Source data:
(begin)

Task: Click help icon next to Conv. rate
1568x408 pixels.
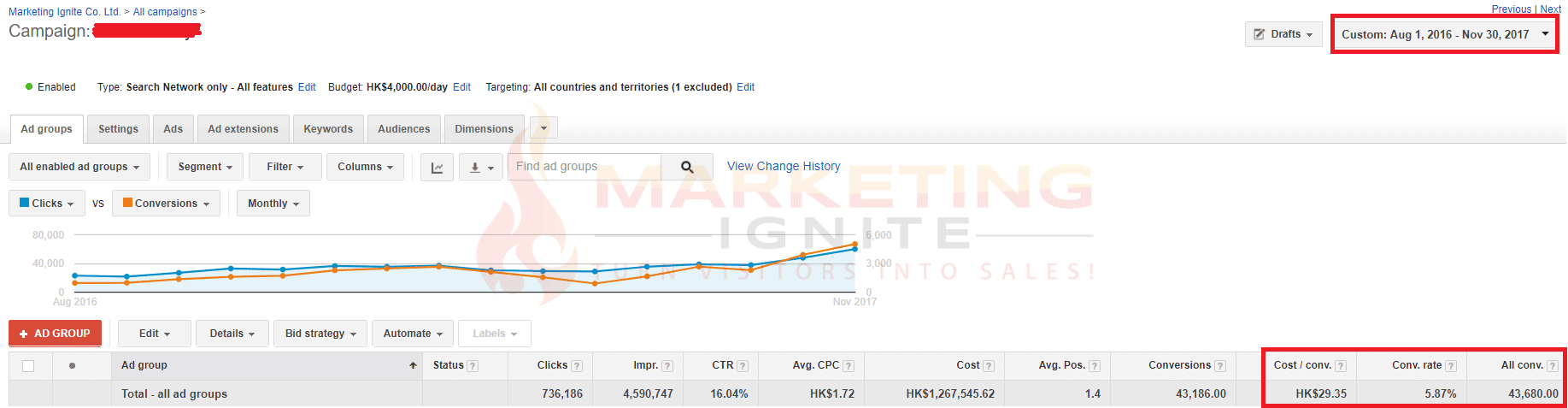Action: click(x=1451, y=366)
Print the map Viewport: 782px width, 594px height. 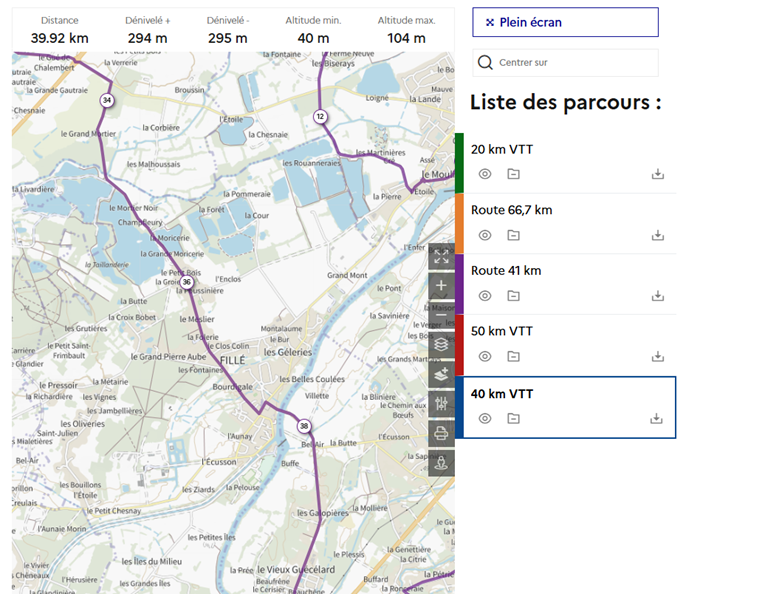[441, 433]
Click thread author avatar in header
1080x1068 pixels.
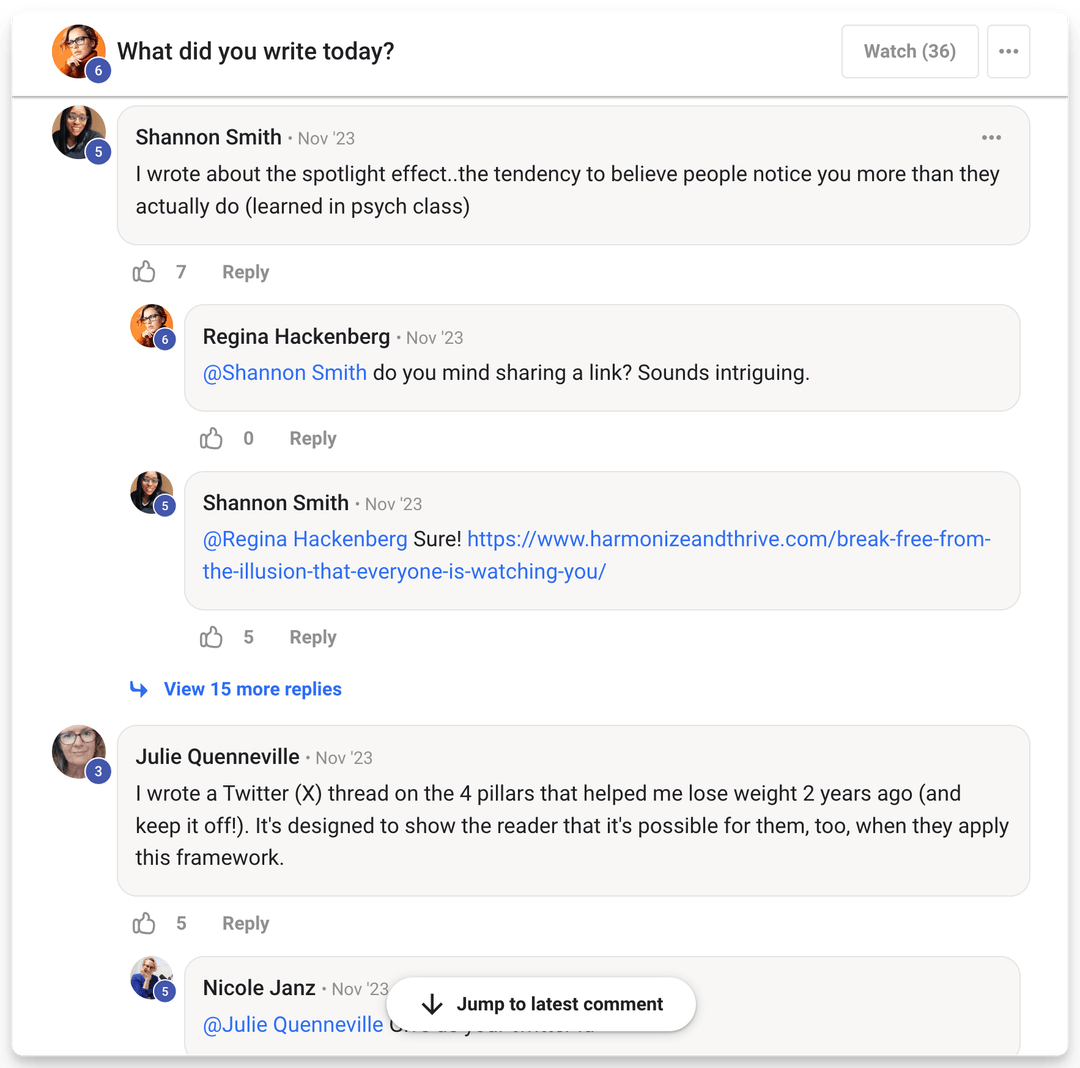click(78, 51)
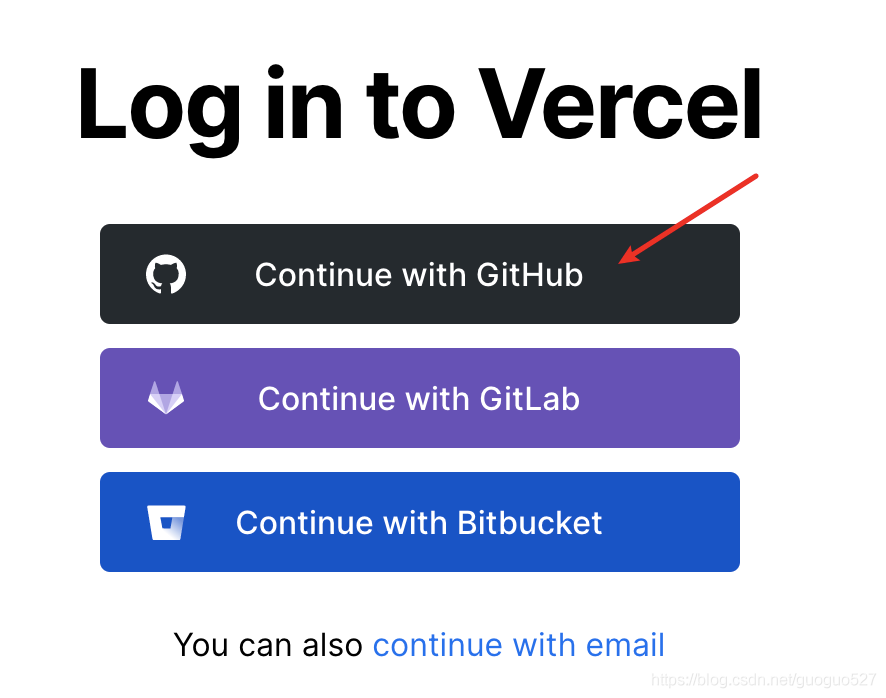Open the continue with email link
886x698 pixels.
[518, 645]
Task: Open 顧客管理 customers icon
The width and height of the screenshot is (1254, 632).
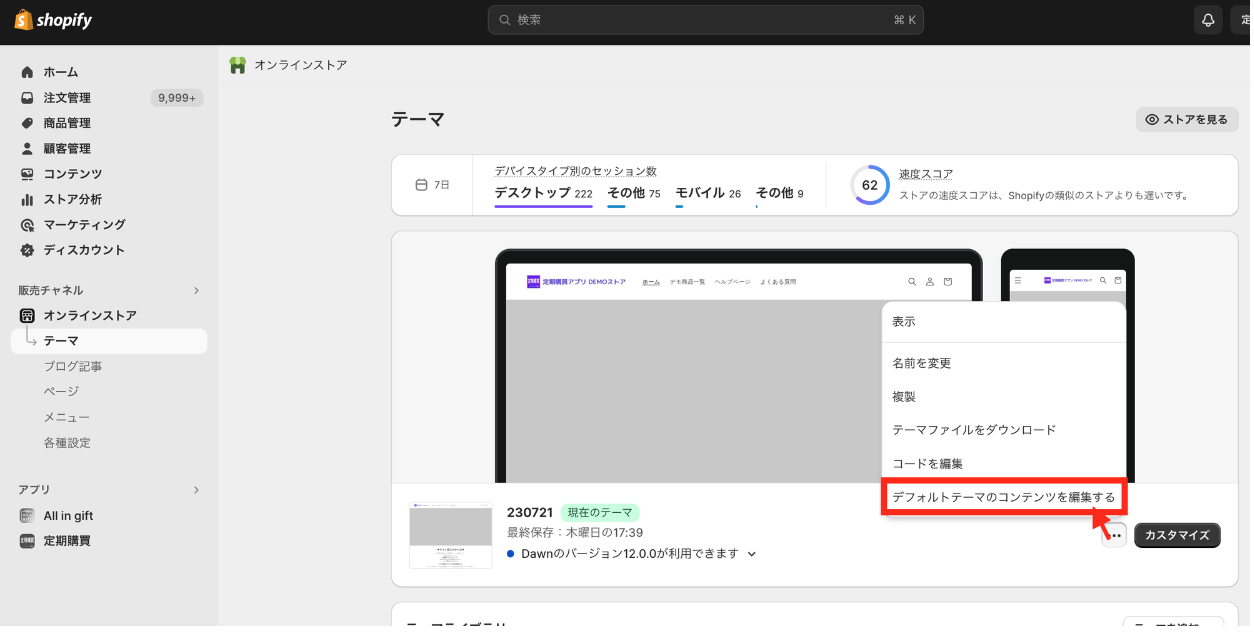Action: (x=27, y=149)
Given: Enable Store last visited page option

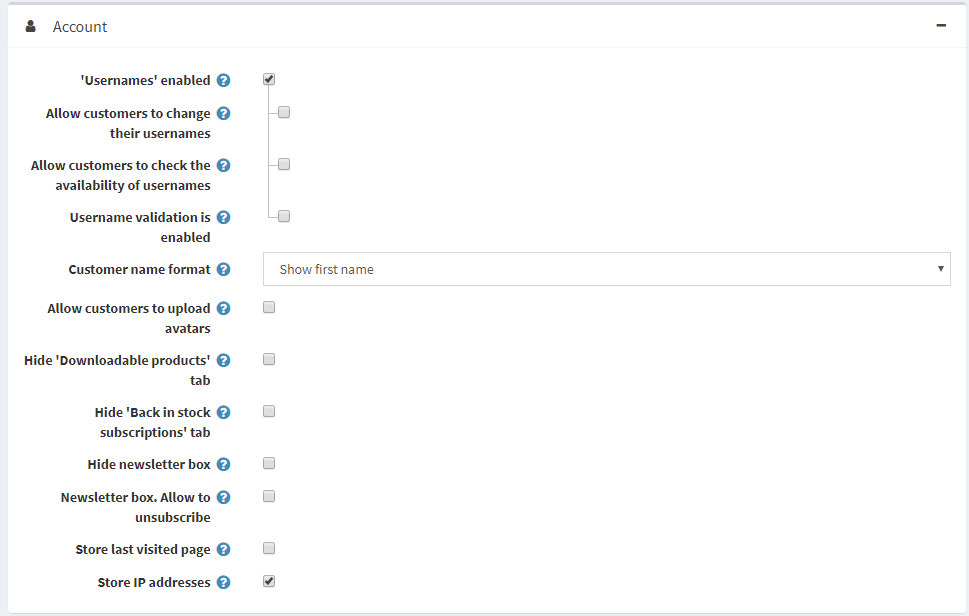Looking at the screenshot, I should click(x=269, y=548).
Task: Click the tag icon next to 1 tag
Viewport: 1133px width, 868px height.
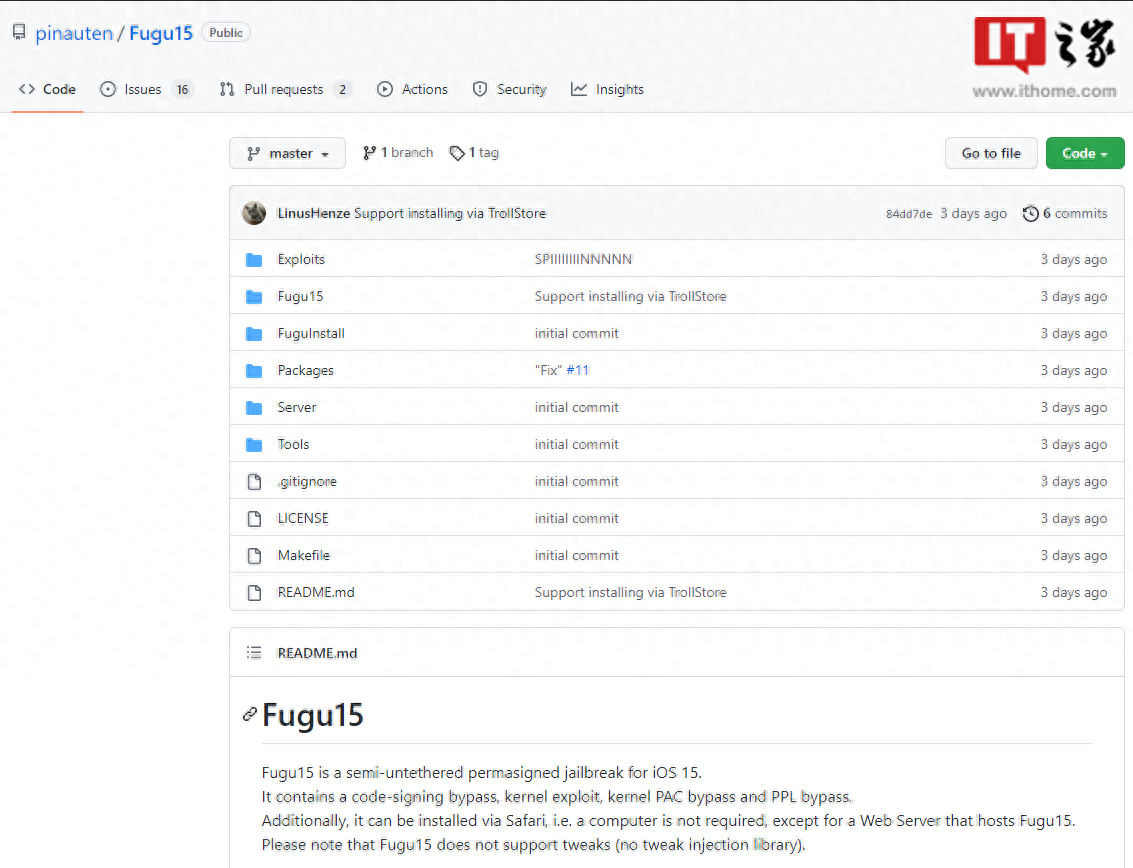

(end)

- **INSTRUCTIONS FOR THE TASK**: Return the lines from the one containing "Task: Open 顧客管理 customers icon" through the end of the rows, reproducing each line verbatim. Leave the pictures out of your answer.

- **REPLY TO THE TASK**:
Task: Open 顧客管理 customers icon
The width and height of the screenshot is (1254, 632).
Action: (x=27, y=149)
Given: Enable Store last visited page option

Looking at the screenshot, I should click(x=269, y=548).
Task: Click the tag icon next to 1 tag
Viewport: 1133px width, 868px height.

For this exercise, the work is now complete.